[Text and element pointing records]
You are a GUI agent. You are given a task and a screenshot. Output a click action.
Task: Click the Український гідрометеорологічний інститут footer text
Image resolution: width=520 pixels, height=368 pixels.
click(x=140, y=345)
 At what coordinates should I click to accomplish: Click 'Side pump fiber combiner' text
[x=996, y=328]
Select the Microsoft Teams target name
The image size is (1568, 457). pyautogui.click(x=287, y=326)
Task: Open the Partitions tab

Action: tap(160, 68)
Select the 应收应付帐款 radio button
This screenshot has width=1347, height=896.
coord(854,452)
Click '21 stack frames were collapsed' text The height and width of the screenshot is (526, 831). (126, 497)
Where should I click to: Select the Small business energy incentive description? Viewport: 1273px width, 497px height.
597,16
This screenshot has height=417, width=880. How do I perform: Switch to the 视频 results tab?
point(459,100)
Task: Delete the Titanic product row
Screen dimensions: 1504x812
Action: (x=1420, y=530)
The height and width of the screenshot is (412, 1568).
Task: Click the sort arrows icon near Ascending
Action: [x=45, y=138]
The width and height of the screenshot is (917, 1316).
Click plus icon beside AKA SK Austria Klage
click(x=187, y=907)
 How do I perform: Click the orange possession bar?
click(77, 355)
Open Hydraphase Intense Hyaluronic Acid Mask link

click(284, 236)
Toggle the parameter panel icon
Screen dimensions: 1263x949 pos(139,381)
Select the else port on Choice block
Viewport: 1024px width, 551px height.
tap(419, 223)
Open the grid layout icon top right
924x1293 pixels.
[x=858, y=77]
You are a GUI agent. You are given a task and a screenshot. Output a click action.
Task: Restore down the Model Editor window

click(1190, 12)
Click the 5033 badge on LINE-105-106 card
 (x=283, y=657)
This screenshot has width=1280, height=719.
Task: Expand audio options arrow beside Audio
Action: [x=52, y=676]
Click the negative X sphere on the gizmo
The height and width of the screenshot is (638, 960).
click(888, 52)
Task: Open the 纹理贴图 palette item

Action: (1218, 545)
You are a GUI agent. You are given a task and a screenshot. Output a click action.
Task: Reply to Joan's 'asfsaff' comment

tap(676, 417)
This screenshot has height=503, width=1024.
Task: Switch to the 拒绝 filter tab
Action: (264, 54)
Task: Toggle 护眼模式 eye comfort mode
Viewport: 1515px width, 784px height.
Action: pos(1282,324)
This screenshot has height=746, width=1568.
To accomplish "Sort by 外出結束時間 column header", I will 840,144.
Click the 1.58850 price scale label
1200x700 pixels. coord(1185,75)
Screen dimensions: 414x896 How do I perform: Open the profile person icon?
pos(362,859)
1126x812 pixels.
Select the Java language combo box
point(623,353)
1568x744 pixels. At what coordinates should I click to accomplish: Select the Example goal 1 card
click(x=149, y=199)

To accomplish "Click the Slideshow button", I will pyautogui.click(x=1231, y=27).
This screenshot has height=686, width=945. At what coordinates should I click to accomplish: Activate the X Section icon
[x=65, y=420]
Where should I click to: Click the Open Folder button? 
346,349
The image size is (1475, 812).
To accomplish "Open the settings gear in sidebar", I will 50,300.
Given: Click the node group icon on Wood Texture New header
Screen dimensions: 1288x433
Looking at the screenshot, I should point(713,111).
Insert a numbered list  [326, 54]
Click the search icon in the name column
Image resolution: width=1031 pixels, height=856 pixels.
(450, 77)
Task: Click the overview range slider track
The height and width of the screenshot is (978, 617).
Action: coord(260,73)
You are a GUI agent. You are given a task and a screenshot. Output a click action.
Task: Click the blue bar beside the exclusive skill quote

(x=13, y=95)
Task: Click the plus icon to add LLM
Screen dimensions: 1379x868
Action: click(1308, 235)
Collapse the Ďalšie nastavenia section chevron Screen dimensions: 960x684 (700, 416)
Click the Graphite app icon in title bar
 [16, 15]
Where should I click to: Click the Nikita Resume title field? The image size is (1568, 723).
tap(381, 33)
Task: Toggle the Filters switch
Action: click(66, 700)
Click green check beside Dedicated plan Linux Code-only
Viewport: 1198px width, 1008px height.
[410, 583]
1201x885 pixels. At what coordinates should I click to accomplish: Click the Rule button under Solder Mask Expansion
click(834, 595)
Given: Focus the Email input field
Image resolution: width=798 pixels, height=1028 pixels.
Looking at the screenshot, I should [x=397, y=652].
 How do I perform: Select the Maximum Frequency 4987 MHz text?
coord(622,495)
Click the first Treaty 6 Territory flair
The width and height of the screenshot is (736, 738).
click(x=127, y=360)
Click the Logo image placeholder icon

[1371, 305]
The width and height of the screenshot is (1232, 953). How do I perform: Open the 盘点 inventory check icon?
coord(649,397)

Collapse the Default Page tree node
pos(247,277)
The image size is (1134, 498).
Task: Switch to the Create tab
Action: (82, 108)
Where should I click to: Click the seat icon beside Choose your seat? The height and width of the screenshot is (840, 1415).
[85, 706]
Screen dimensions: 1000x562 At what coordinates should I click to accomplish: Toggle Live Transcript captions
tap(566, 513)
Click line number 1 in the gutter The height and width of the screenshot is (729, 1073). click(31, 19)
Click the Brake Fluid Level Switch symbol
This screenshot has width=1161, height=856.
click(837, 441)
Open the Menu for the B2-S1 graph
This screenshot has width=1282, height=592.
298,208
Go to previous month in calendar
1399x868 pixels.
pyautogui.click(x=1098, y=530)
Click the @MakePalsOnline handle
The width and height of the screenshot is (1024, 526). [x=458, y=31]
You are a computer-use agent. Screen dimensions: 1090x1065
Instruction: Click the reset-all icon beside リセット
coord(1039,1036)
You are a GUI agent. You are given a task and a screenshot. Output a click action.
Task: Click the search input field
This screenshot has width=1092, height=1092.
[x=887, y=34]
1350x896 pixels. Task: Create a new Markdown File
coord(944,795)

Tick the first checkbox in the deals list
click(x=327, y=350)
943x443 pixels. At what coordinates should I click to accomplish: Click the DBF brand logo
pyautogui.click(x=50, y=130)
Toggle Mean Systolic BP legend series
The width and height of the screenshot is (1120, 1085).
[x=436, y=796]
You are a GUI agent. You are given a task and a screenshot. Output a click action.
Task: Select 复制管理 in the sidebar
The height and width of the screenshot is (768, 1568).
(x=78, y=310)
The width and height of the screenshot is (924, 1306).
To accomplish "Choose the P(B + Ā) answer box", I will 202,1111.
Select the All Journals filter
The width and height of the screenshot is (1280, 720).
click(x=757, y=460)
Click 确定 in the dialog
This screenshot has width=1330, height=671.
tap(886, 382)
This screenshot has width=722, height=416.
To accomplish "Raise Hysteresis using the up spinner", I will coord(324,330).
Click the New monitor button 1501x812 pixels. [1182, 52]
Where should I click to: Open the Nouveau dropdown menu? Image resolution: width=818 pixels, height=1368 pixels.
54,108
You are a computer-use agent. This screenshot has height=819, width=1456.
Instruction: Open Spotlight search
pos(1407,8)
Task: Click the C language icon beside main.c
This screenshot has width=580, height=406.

What is expected
Put every line of all the entries above into a JSON list of strings, with one string per line and blank lines left out.

Exercise response
[
  "You are a GUI agent. You are given a task and a screenshot. Output a click action.",
  "Task: Click the Український гідрометеорологічний інститут footer text",
  "Image resolution: width=520 pixels, height=368 pixels.",
  "click(x=140, y=345)",
  " At what coordinates should I click to accomplish: Click 'Side pump fiber combiner' text",
  "[x=996, y=328]",
  "Select the Microsoft Teams target name",
  "The image size is (1568, 457). pyautogui.click(x=287, y=326)",
  "Task: Open the Partitions tab",
  "Action: tap(160, 68)",
  "Select the 应收应付帐款 radio button",
  "This screenshot has width=1347, height=896.",
  "coord(854,452)",
  "Click '21 stack frames were collapsed' text The height and width of the screenshot is (526, 831). (126, 497)",
  "Where should I click to: Select the Small business energy incentive description? Viewport: 1273px width, 497px height.",
  "597,16",
  "This screenshot has height=417, width=880. How do I perform: Switch to the 视频 results tab?",
  "point(459,100)",
  "Task: Delete the Titanic product row",
  "Screen dimensions: 1504x812",
  "Action: (x=1420, y=530)",
  "The height and width of the screenshot is (412, 1568).",
  "Task: Click the sort arrows icon near Ascending",
  "Action: [x=45, y=138]",
  "The width and height of the screenshot is (917, 1316).",
  "Click plus icon beside AKA SK Austria Klage",
  "click(x=187, y=907)",
  " How do I perform: Click the orange possession bar?",
  "click(77, 355)",
  "Open Hydraphase Intense Hyaluronic Acid Mask link",
  "click(284, 236)",
  "Toggle the parameter panel icon",
  "Screen dimensions: 1263x949 pos(139,381)",
  "Select the else port on Choice block",
  "Viewport: 1024px width, 551px height.",
  "tap(419, 223)",
  "Open the grid layout icon top right",
  "924x1293 pixels.",
  "[x=858, y=77]",
  "You are a GUI agent. You are given a task and a screenshot. Output a click action.",
  "Task: Restore down the Model Editor window",
  "click(1190, 12)",
  "Click the 5033 badge on LINE-105-106 card",
  " (x=283, y=657)",
  "This screenshot has width=1280, height=719.",
  "Task: Expand audio options arrow beside Audio",
  "Action: [x=52, y=676]",
  "Click the negative X sphere on the gizmo",
  "The height and width of the screenshot is (638, 960).",
  "click(888, 52)",
  "Task: Open the 纹理贴图 palette item",
  "Action: (1218, 545)",
  "You are a GUI agent. You are given a task and a screenshot. Output a click action.",
  "Task: Reply to Joan's 'asfsaff' comment",
  "tap(676, 417)",
  "This screenshot has height=503, width=1024.",
  "Task: Switch to the 拒绝 filter tab",
  "Action: (264, 54)",
  "Task: Toggle 护眼模式 eye comfort mode",
  "Viewport: 1515px width, 784px height.",
  "Action: pos(1282,324)",
  "This screenshot has height=746, width=1568.",
  "To accomplish \"Sort by 外出結束時間 column header\", I will 840,144.",
  "Click the 1.58850 price scale label",
  "1200x700 pixels. coord(1185,75)",
  "Screen dimensions: 414x896 How do I perform: Open the profile person icon?",
  "pos(362,859)",
  "1126x812 pixels.",
  "Select the Java language combo box",
  "point(623,353)",
  "1568x744 pixels. At what coordinates should I click to accomplish: Select the Example goal 1 card",
  "click(x=149, y=199)",
  "To accomplish \"Click the Slideshow button\", I will pyautogui.click(x=1231, y=27).",
  "This screenshot has height=686, width=945. At what coordinates should I click to accomplish: Activate the X Section icon",
  "[x=65, y=420]",
  "Where should I click to: Click the Open Folder button? ",
  "346,349",
  "The image size is (1475, 812).",
  "To accomplish \"Open the settings gear in sidebar\", I will 50,300.",
  "Given: Click the node group icon on Wood Texture New header",
  "Screen dimensions: 1288x433",
  "Looking at the screenshot, I should point(713,111).",
  "Insert a numbered list  [326, 54]",
  "Click the search icon in the name column",
  "Image resolution: width=1031 pixels, height=856 pixels.",
  "(450, 77)",
  "Task: Click the overview range slider track",
  "The height and width of the screenshot is (978, 617).",
  "Action: coord(260,73)",
  "You are a GUI agent. You are given a task and a screenshot. Output a click action.",
  "Task: Click the blue bar beside the exclusive skill quote",
  "(x=13, y=95)",
  "Task: Click the plus icon to add LLM",
  "Screen dimensions: 1379x868",
  "Action: click(1308, 235)",
  "Collapse the Ďalšie nastavenia section chevron Screen dimensions: 960x684 (700, 416)",
  "Click the Graphite app icon in title bar",
  " [16, 15]",
  "Where should I click to: Click the Nikita Resume title field? The image size is (1568, 723).",
  "tap(381, 33)",
  "Task: Toggle the Filters switch",
  "Action: click(66, 700)",
  "Click green check beside Dedicated plan Linux Code-only",
  "Viewport: 1198px width, 1008px height.",
  "[410, 583]",
  "1201x885 pixels. At what coordinates should I click to accomplish: Click the Rule button under Solder Mask Expansion",
  "click(834, 595)",
  "Given: Focus the Email input field",
  "Image resolution: width=798 pixels, height=1028 pixels.",
  "Looking at the screenshot, I should [x=397, y=652].",
  " How do I perform: Select the Maximum Frequency 4987 MHz text?",
  "coord(622,495)",
  "Click the first Treaty 6 Territory flair",
  "The width and height of the screenshot is (736, 738).",
  "click(x=127, y=360)",
  "Click the Logo image placeholder icon",
  "[1371, 305]",
  "The width and height of the screenshot is (1232, 953). How do I perform: Open the 盘点 inventory check icon?",
  "coord(649,397)",
  "Collapse the Default Page tree node",
  "pos(247,277)",
  "The image size is (1134, 498).",
  "Task: Switch to the Create tab",
  "Action: (82, 108)",
  "Where should I click to: Click the seat icon beside Choose your seat? The height and width of the screenshot is (840, 1415).",
  "[85, 706]",
  "Screen dimensions: 1000x562 At what coordinates should I click to accomplish: Toggle Live Transcript captions",
  "tap(566, 513)",
  "Click line number 1 in the gutter The height and width of the screenshot is (729, 1073). click(31, 19)",
  "Click the Brake Fluid Level Switch symbol",
  "This screenshot has width=1161, height=856.",
  "click(837, 441)",
  "Open the Menu for the B2-S1 graph",
  "This screenshot has width=1282, height=592.",
  "298,208",
  "Go to previous month in calendar",
  "1399x868 pixels.",
  "pyautogui.click(x=1098, y=530)",
  "Click the @MakePalsOnline handle",
  "The width and height of the screenshot is (1024, 526). [x=458, y=31]",
  "You are a computer-use agent. Screen dimensions: 1090x1065",
  "Instruction: Click the reset-all icon beside リセット",
  "coord(1039,1036)",
  "You are a GUI agent. You are given a task and a screenshot. Output a click action.",
  "Task: Click the search input field",
  "This screenshot has width=1092, height=1092.",
  "[x=887, y=34]",
  "1350x896 pixels. Task: Create a new Markdown File",
  "coord(944,795)",
  "Tick the first checkbox in the deals list",
  "click(x=327, y=350)",
  "943x443 pixels. At what coordinates should I click to accomplish: Click the DBF brand logo",
  "pyautogui.click(x=50, y=130)",
  "Toggle Mean Systolic BP legend series",
  "The width and height of the screenshot is (1120, 1085).",
  "[x=436, y=796]",
  "You are a GUI agent. You are given a task and a screenshot. Output a click action.",
  "Task: Select 复制管理 in the sidebar",
  "The height and width of the screenshot is (768, 1568).",
  "(x=78, y=310)",
  "The width and height of the screenshot is (924, 1306).",
  "To accomplish \"Choose the P(B + Ā) answer box\", I will 202,1111.",
  "Select the All Journals filter",
  "The width and height of the screenshot is (1280, 720).",
  "click(x=757, y=460)",
  "Click 确定 in the dialog",
  "This screenshot has width=1330, height=671.",
  "tap(886, 382)",
  "This screenshot has width=722, height=416.",
  "To accomplish \"Raise Hysteresis using the up spinner\", I will coord(324,330).",
  "Click the New monitor button 1501x812 pixels. [1182, 52]",
  "Where should I click to: Open the Nouveau dropdown menu? Image resolution: width=818 pixels, height=1368 pixels.",
  "54,108",
  "You are a computer-use agent. This screenshot has height=819, width=1456.",
  "Instruction: Open Spotlight search",
  "pos(1407,8)",
  "Task: Click the C language icon beside main.c",
  "This screenshot has width=580, height=406."
]